▶ Task description:
Where a line holds the word "agent", copy that line from the data below.

▶ Task data:
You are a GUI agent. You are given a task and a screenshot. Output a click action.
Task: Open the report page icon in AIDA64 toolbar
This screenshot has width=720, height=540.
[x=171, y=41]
--
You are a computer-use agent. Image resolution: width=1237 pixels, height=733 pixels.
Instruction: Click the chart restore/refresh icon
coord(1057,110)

▶ Expected answer:
You are a GUI agent. You are given a task and a screenshot. Output a click action.
You are a computer-use agent. Image resolution: width=1237 pixels, height=733 pixels.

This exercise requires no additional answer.